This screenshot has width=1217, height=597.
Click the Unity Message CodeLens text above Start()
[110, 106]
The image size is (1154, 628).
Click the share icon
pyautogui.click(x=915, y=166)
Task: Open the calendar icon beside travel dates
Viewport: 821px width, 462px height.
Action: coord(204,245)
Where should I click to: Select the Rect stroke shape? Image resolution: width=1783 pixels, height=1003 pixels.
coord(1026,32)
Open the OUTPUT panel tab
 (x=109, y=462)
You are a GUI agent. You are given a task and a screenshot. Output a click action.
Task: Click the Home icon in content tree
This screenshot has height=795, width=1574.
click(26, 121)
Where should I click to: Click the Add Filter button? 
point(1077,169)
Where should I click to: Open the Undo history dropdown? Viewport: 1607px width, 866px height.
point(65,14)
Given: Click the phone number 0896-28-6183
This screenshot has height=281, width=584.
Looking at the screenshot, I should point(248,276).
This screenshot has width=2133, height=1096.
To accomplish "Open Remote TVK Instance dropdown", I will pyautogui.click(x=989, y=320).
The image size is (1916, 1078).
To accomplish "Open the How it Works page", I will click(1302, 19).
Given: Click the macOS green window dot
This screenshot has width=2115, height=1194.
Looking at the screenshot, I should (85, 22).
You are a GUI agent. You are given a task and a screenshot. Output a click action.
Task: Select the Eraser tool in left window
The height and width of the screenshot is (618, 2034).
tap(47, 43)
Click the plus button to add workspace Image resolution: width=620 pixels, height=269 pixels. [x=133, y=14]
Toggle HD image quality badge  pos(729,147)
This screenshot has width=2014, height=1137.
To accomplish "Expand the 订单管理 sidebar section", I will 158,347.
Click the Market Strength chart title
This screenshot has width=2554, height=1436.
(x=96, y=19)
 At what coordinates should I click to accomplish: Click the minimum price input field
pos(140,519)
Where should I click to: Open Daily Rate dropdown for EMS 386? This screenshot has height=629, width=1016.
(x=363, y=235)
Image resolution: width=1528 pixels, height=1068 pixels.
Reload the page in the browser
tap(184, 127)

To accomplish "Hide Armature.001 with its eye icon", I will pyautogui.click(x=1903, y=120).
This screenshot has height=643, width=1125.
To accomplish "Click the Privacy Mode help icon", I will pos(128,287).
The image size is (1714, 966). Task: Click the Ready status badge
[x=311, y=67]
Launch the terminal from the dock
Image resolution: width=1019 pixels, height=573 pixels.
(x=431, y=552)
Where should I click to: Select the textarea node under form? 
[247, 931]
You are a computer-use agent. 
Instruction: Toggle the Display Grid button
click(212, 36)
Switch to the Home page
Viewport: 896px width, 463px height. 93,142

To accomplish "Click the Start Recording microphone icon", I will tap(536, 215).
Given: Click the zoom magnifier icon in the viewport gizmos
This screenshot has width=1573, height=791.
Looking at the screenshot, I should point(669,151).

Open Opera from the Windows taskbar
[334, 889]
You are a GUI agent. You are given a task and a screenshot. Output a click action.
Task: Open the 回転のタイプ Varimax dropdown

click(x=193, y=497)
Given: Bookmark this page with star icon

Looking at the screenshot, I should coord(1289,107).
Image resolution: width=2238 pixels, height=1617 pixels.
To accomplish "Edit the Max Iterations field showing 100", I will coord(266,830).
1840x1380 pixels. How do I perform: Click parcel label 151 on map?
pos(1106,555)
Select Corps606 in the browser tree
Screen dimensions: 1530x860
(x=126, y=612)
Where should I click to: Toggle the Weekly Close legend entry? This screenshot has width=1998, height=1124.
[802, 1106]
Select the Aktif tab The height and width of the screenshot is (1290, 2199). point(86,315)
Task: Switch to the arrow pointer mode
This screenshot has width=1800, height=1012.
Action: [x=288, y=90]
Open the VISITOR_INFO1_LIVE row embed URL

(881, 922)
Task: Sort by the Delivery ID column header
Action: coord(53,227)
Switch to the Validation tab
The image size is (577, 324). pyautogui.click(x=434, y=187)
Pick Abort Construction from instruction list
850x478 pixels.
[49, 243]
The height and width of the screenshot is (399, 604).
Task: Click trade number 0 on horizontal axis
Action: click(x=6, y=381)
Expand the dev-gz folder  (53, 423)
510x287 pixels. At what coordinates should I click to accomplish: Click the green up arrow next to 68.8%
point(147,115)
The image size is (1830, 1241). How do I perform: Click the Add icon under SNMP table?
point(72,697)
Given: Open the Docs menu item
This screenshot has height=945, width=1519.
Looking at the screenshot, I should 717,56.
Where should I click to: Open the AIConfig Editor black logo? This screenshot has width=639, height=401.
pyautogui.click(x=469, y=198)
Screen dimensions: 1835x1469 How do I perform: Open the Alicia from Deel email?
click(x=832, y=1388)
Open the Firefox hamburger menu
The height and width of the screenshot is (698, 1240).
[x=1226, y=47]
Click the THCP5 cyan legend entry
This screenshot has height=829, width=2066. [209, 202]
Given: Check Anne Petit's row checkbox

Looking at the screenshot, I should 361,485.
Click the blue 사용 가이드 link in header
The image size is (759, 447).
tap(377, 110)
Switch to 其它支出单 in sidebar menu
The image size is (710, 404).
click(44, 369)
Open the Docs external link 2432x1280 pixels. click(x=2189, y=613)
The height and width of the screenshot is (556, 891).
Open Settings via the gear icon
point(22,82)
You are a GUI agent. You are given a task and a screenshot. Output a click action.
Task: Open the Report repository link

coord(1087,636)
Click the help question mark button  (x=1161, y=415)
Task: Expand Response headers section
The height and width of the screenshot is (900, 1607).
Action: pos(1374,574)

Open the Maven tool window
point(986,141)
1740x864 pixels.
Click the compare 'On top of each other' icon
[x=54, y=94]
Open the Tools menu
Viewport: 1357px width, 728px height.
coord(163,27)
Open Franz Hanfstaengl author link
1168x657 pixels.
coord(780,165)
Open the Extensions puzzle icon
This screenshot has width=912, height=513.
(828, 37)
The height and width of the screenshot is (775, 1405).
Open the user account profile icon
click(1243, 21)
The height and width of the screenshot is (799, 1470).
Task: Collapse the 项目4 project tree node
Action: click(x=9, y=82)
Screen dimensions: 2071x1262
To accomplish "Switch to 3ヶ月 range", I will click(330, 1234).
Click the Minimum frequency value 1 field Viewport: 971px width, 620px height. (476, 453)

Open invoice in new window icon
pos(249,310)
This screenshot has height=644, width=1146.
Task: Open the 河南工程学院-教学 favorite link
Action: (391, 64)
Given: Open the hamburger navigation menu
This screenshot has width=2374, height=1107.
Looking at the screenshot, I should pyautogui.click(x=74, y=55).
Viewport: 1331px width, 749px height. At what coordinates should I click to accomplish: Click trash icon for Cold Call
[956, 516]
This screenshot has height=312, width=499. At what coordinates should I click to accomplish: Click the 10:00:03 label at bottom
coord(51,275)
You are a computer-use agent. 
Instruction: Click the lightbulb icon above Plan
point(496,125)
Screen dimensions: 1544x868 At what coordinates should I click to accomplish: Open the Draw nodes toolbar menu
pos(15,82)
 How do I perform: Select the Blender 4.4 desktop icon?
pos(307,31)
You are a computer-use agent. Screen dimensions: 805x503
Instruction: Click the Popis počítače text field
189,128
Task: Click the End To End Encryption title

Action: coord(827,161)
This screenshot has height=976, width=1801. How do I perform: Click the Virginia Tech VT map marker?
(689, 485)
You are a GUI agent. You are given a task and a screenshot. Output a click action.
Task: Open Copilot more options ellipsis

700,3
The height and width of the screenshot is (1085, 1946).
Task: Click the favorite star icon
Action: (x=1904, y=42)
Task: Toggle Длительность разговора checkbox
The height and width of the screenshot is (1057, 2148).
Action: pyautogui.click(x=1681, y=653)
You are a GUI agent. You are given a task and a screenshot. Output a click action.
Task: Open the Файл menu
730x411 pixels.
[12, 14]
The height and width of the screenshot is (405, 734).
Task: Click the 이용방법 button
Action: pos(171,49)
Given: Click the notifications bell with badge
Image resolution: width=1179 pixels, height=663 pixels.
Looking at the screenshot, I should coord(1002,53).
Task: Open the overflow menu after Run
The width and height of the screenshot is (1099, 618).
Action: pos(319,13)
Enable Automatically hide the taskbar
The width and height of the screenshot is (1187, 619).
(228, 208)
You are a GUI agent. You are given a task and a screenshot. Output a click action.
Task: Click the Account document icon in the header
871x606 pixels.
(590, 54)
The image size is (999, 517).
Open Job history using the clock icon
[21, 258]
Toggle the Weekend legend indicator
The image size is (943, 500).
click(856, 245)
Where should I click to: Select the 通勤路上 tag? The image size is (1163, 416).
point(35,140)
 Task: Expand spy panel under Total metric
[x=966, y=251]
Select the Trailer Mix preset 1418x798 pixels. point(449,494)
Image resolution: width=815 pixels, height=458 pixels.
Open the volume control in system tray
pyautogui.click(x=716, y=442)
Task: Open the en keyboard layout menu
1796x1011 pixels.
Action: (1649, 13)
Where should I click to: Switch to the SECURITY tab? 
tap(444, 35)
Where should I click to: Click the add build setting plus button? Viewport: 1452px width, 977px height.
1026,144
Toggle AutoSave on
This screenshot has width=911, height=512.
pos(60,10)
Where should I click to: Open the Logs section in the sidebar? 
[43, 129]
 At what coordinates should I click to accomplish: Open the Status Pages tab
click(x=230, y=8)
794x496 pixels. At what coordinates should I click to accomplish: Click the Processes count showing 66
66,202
******************************
→ WHAT TO PRODUCE: Every line in the records above that contains the word "hamburger" should be copied out.

→ WRITTEN SOLUTION:
Open the Firefox hamburger menu
Given: Open the hamburger navigation menu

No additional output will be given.